As the basic building block of Convolutional Neural Networks (CNNs), the convolutional layer is designed to extract local patterns and lacks the ability to model global context in its nature. Many efforts have been recently devoted to complementing CNNs with the global modeling ability, especially by a family of works on global feature interaction. In these works, the global context information is incorporated into local features before they are fed into convolutional layers.

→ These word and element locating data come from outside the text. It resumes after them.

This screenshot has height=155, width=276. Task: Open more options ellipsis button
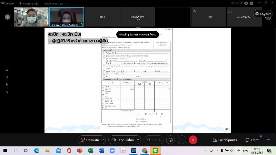181,140

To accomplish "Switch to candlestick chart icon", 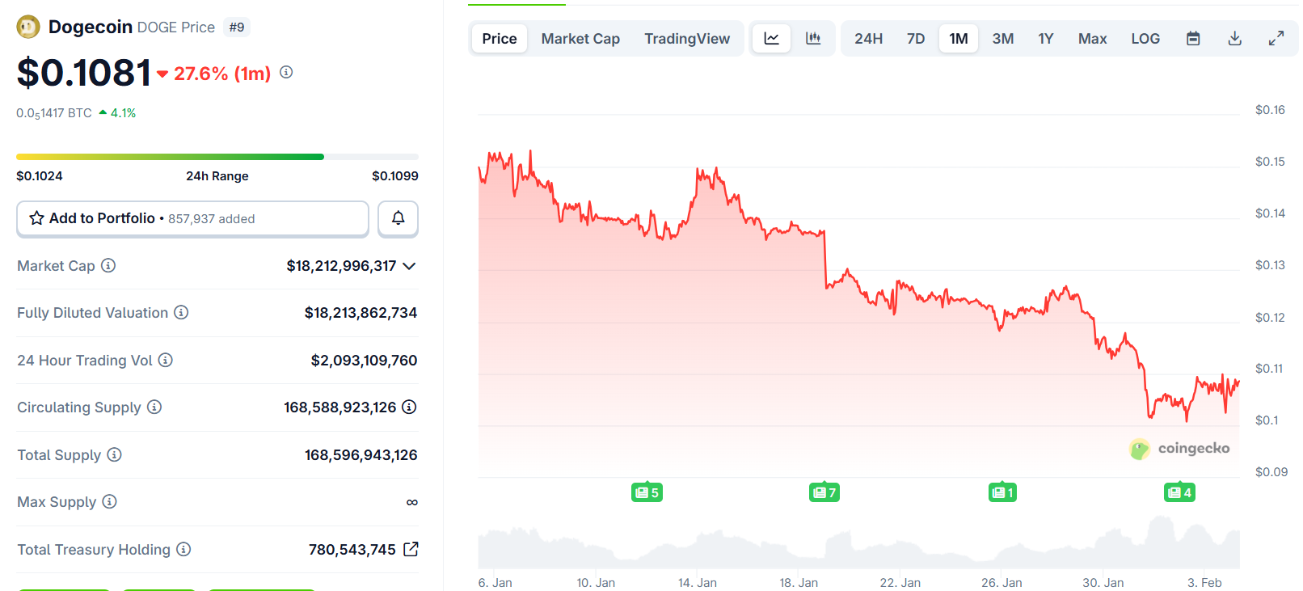I will pos(813,39).
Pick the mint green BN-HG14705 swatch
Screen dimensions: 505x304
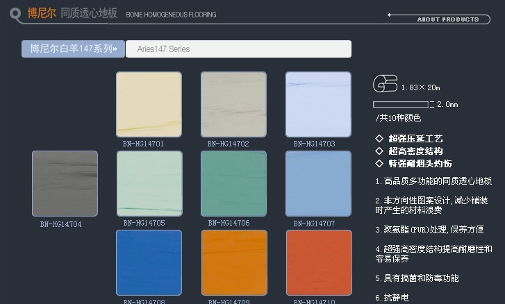click(x=149, y=184)
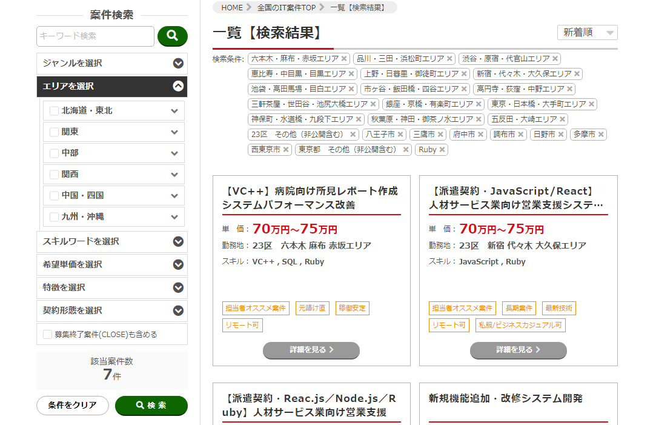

However, research on neuroscience reveals that, besides influences changing the inputs to our neurons, the neurons' ability of modifying their functions dynamically according to context is essential for perceptual tasks, which has been overlooked in most of CNNs. Motivated by this, we propose one novel Context-Gated Convolution (CGC) to explicitly modify the weights of convolutional layers adaptively under the guidance of global context. As such, being aware of the global context, the modulated convolution kernel of our proposed CGC can better extract representative local patterns and compose discriminative features. Moreover, our proposed CGC is lightweight, amenable to modern CNN architectures, and consistently improves the performance of CNNs according to extensive experiments on image classification, action recognition, and machine translation.